Daddy does not answer.
“I think your da is lovely,” says Goretti. “You should have asked him about the dances, Lilly.”
“I’ll ask him when the time is right,” says Lilly.
“Do you think he’ll let you go?” says Goretti.
“He has to let me go,” says Lilly and she reaches out and turns up the radio again, just in time to hear the man say, “That was Dr Hook, and ‘I’m Gonna Love You a Little Bit More’.”
Chapter 2
Afterwards
He had the front door open before the car came to a stop. Jacqueline watched through the windscreen as he carefully negotiated the two shallow steps. His hair was too long and he was wearing a shabby old grey cardigan, too heavy for a fine July evening. Jacqueline was almost certain it was the same one he had worn the last time she saw him. As he came closer, Jacqueline could see that the third button down had been sewn on with bright-blue thread. She imagined him holding a needle up to the light as he struggled to thread it.
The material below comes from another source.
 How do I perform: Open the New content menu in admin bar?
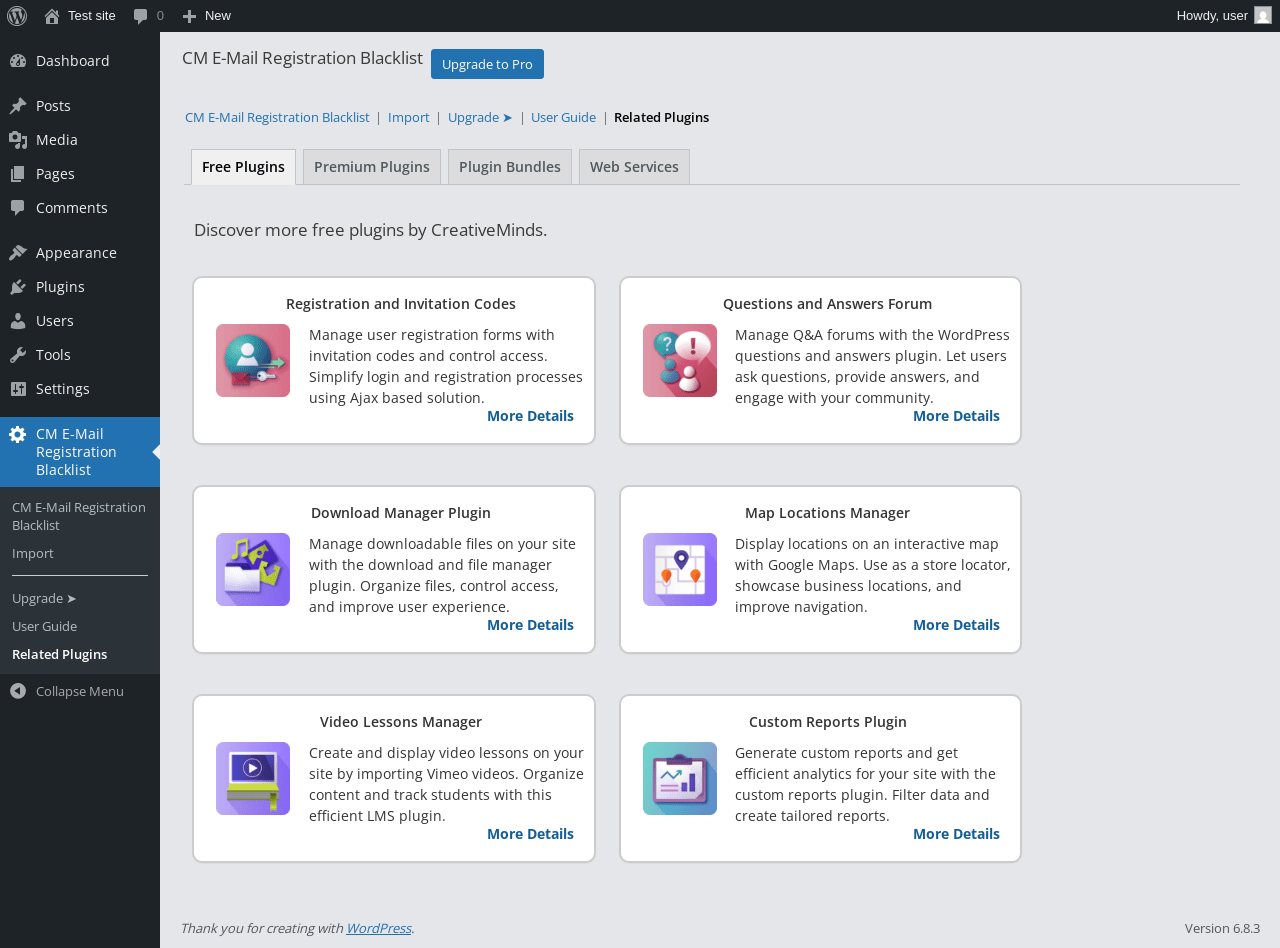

She told herself that Gayle would see to it when she came home.
She got out of the car and they embraced clumsily, their lips missing one another’s cheeks so that he ended up kissing her right ear. It made her smile that, like her, he had never quite got the hang of this hugging and kissing lark, every single time you saw someone. Then again, it had been a long time since she had seen him.
“You’re as welcome as the flowers in May,” he said, and Jacqueline smiled again.
She wondered how she could forget, every time, how effortlessly
he disarmed her. This close, she could scent the whiskey on his breath, but he smelled clean too, and under the terrible cardigan he had on a fresh shirt and cream slacks with sharp creases. His green eyes seemed cloudier than she remembered, like bloomy grapes. She noticed how the wattle under his chin wobbled when he moved, how the light shone through the pink tips of his ears like sunshine flooding through a stained-glass window. She turned away from him and went to the car. She pulled out her bag and her laptop.
“Is this all you have?” he said and took them from her, ignoring her protests. “Gayle said you’d be staying the three weeks. Gayle always stays for three weeks in July. Right up until … well, you know. But I suppose with your work and all …”
“I can work anywhere as long as I have broadband, Dad,” said Jacqueline, “but that’s neither here nor there. I’m here for three weeks.” She saw the anxiety leave his face.
“Oh, we have the broadband alright,” he said. “Gayle got it for me. Broadband, isn’t that a marvellous thing?”
“Marvellous,” Jacqueline agreed.
She walked behind him to the house, thinking that he looked like he might snap under the weight of her bags.
“Poor old Gayle, always trying to teach me how to use the email, but sure I can’t get the hang of it at all. She’s an awful woman to be spending her money on computers and the likes for me.”
“She likes to keep in touch,” said Jacqueline.
“She’s a good girl. The things she does for me when she’s home, you’d hardly believe it.”
“Oh, I’d believe it,” said Jacqueline, remembering the last in a series of telephone conversations with her sister.
It had begun with an assurance: “Please don’t think of this as a to-do list, Jacqueline, and I’m not suggesting for a minute that you have to do everything. I’m just telling you what I do. Are you with me?”
Jacqueline said she was with her, and Gayle began. “Well, I always like to give the place a good going-over when I’m there. To be fair, Dad does his best but it’s man-clean if you know what I mean. He’d never think of washing the paintwork now, or a wall or anything like that. And you’ll need to take down the nets – it wouldn’t occur to Dad to wash a net curtain.”